**Your assignment:** The pictures are to be left out, and all remaining data is to be transcribed exactly as it appears.

::::::::

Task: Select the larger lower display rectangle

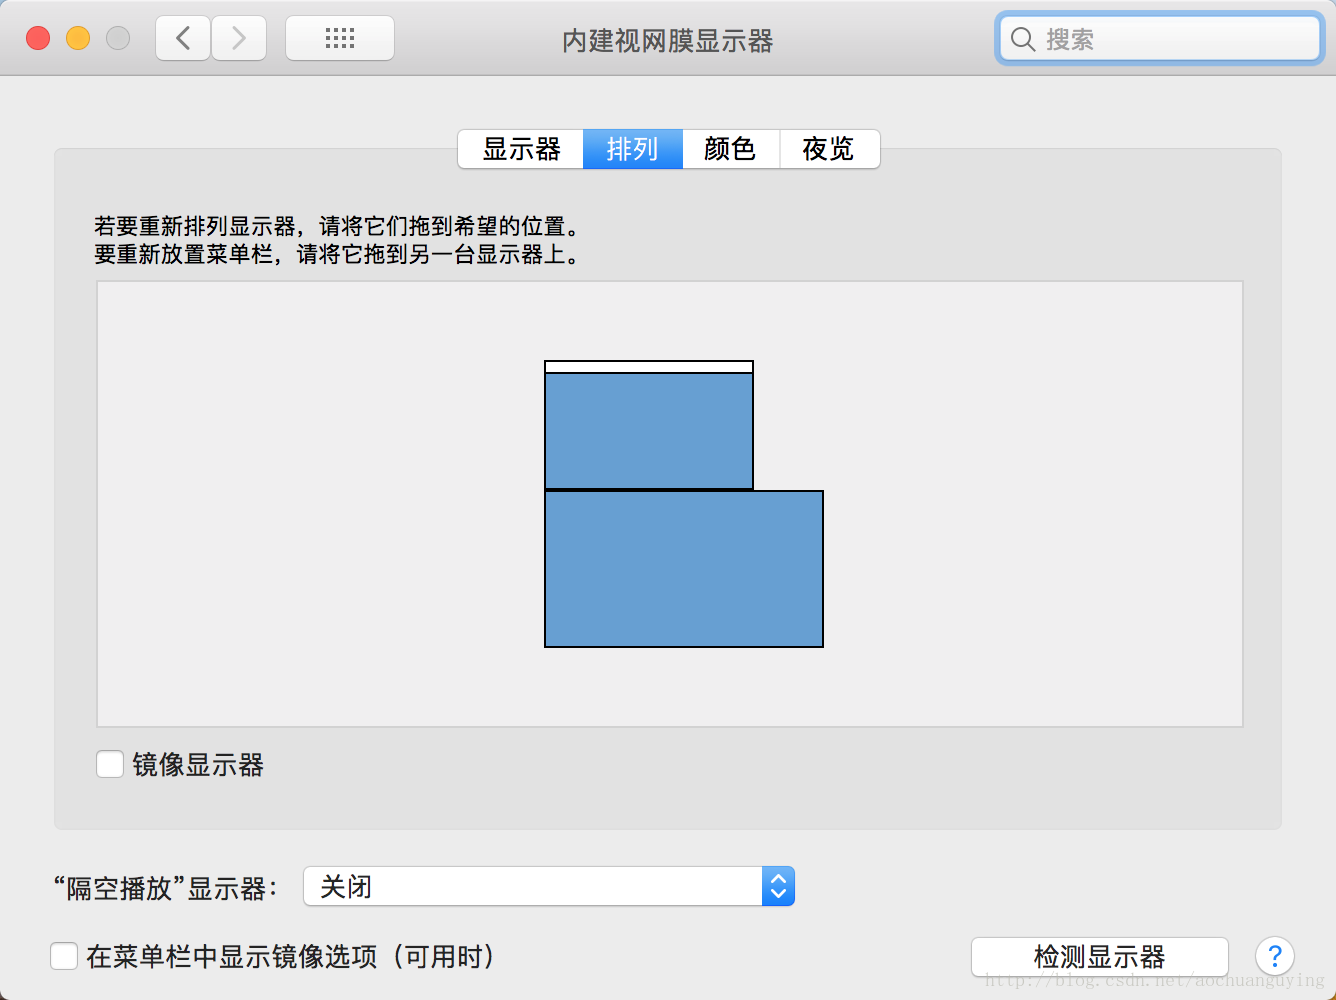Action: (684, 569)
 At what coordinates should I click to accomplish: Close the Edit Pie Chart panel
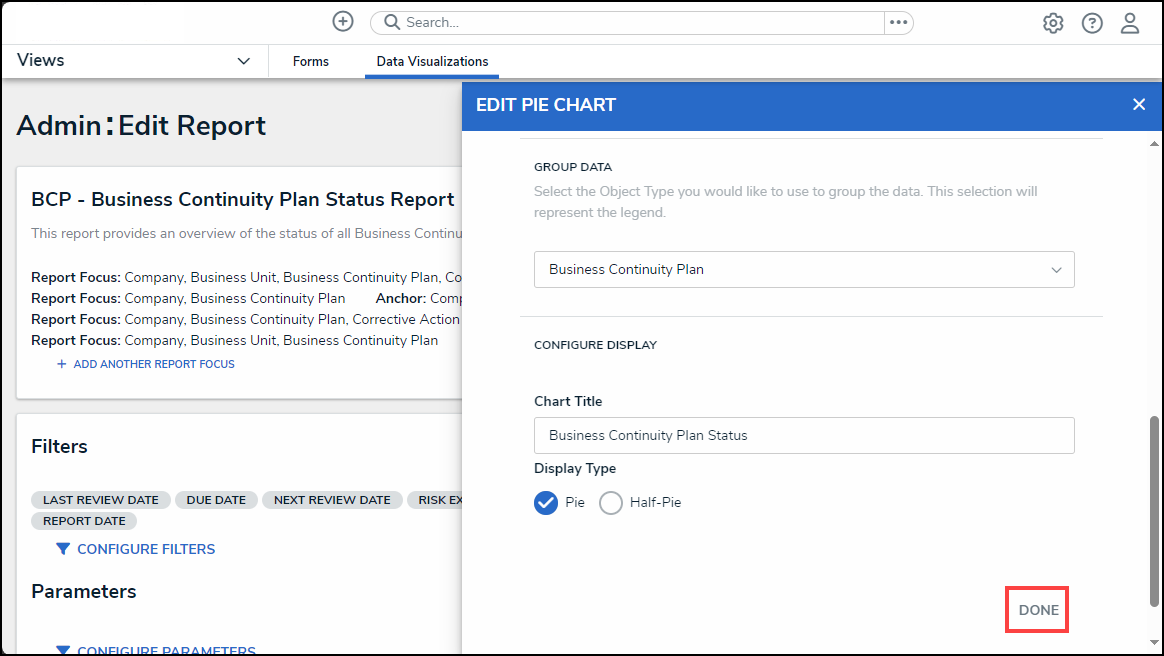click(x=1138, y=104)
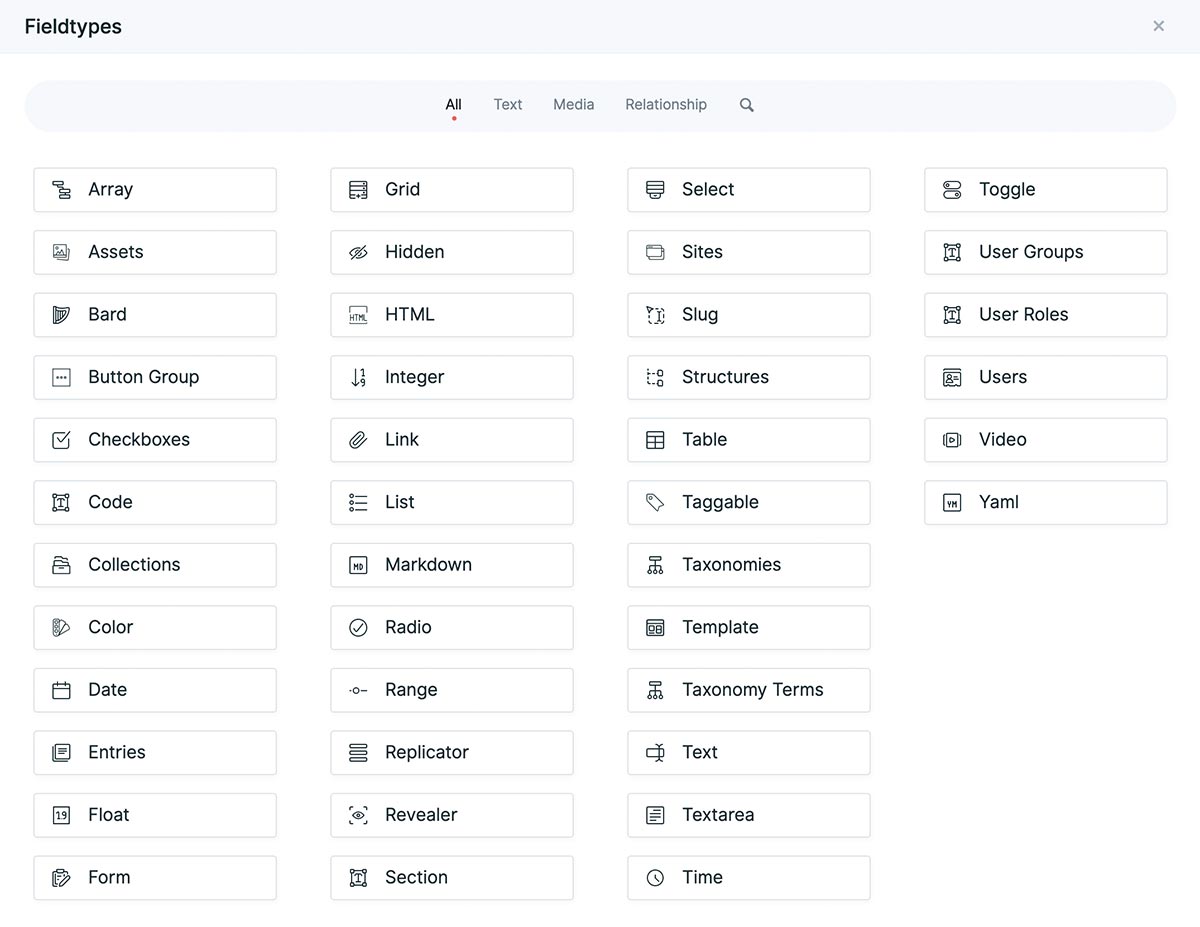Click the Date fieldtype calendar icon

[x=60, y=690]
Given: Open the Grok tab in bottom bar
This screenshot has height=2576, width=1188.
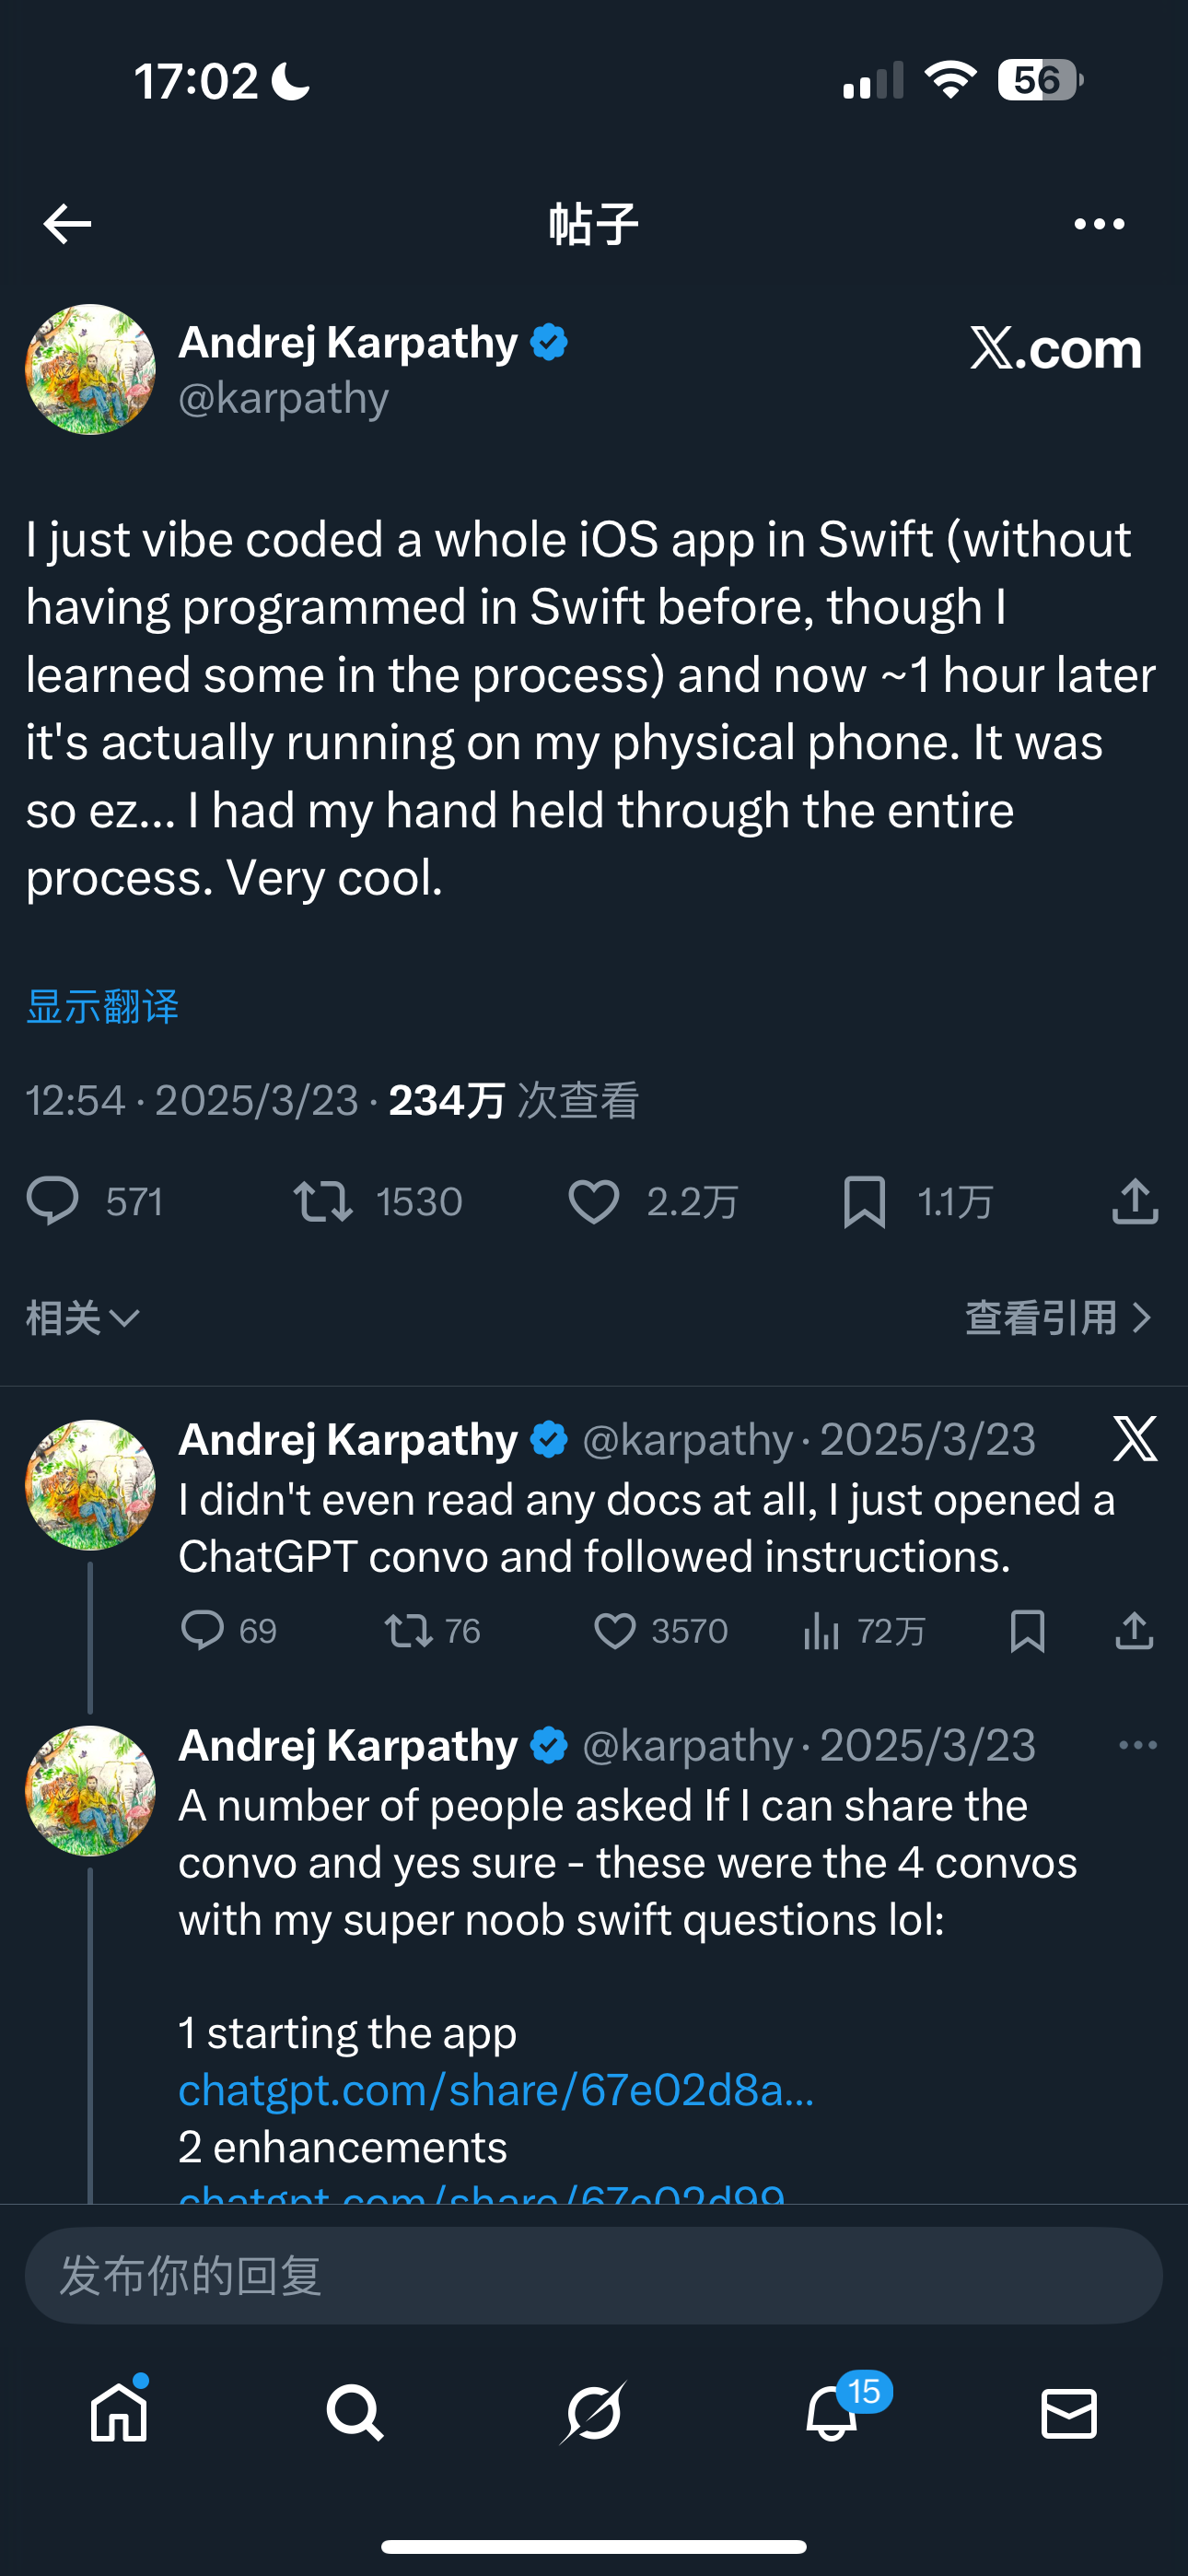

::::::::

**Reply:**
Task: Select the larger lower display rectangle

Action: (684, 569)
 At what coordinates should I click to accomplish: Close the Edit Pie Chart panel
click(x=1138, y=104)
Click the Date fieldtype calendar icon

[x=60, y=690]
Given: Open the Grok tab in bottom bar
This screenshot has height=2576, width=1188.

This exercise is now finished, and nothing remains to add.